Sarah Sanders says Trump was saying no to questions, not to whether Russia is trying to interfere 1:40
"I'm interpreting what the president said, I'm not reversing it," Sanders said. "I was in the room as well and I didn't take it the way you did."
Cecilia Vega, the ABC News reporter who asked the question, said on Twitter that she believes the president heard her clearly.
U.S. Director of National Intelligence Dan Coats told a congressional committee in February that he already had seen evidence Russia was targeting U.S. elections in November, when Republican control of the House of Representatives and Senate are at stake, plus a host of positions in state governments.

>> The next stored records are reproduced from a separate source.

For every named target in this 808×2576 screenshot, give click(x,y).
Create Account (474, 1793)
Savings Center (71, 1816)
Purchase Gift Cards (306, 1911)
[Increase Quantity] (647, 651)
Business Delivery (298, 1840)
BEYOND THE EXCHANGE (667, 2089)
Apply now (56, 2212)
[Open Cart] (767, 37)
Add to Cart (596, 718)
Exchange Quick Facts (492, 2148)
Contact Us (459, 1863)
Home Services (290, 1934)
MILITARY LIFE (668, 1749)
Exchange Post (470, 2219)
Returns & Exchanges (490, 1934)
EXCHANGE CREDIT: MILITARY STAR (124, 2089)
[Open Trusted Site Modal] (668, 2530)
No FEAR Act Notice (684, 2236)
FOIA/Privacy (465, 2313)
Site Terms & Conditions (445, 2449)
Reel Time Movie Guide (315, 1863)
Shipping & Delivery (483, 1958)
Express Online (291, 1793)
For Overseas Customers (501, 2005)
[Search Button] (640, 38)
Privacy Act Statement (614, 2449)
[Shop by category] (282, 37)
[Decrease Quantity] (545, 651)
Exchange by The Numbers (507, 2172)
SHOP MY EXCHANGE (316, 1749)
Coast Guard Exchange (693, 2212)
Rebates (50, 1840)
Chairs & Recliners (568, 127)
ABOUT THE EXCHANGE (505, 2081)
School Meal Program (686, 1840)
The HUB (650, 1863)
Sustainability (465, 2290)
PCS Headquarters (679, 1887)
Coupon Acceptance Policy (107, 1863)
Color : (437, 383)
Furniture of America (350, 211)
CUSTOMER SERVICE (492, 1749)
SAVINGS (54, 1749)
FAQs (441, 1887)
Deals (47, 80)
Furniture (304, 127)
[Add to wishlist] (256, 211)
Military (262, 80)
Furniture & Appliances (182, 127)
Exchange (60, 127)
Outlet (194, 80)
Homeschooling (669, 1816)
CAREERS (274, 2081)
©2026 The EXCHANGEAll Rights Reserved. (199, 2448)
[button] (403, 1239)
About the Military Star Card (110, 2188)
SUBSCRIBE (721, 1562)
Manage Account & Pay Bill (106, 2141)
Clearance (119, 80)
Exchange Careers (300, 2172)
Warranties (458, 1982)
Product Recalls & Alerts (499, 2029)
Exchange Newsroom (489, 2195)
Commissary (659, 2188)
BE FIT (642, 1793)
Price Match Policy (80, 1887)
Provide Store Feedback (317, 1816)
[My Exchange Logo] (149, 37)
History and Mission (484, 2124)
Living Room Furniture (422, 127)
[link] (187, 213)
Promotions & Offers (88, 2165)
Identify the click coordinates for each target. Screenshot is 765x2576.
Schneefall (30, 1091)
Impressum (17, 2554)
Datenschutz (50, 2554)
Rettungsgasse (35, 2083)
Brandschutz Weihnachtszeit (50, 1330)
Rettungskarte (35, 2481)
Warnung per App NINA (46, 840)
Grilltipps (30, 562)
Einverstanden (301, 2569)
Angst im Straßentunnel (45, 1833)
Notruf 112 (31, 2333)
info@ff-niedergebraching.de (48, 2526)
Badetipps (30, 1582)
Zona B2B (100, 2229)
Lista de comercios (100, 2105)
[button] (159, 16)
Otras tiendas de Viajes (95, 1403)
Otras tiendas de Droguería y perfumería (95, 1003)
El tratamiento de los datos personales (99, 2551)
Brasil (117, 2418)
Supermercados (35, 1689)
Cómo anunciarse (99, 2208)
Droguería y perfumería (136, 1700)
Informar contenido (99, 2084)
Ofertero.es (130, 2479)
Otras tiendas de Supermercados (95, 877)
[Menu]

In rebutting Trump's dismissive comments about U.S. intelligence on Monday, Coats said in a statement, "We have been clear in our assessments of Russian meddling in the 2016 election and their ongoing, pervasive efforts to undermine our democracy."
In an interview with Jeff Glor of CBS Evening News, which was released in part Wednesday evening, Trump was asked whether he holds Putin personally responsible for election meddling in 2016.
"Well I would, because he's in charge of the country. Just like I consider myself to be responsible for things that happen in this country. So, certainly as the leader of a country you would have to hold him responsible, yes," Trump said.
The president was asked what he said to Putin, and he replied that he was "very strong on the fact that we can't have meddling."
In the interview, Trump said he has confidence in the intelligence agencies as they are currently constituted — but he had harsh words for several previous senior intelligence officials, including ex-CIA chief John Brennan and James Clapper, a former director of national intelligence.
The president was responding to a question about whether he thought any U.S. intelligence agencies were out to get him.
"Certainly, I can't have any confidence in the past but I can have a lot of confidence in the present and the future because it's getting to be how where we're putting our people in," Trump said. "I have no confidence in a guy like Brennan — I think he's a total low-life."
Brennan, who served as CIA director from 2013 to 2017, issued a scathing tweet after Trump's Helsinki summit.
When asked about special counsel Robert Mueller's ongoing probe, the president once again said there's been no collusion. He said he has "always" wanted to sit down with Mueller — but that his lawyers are still working on that.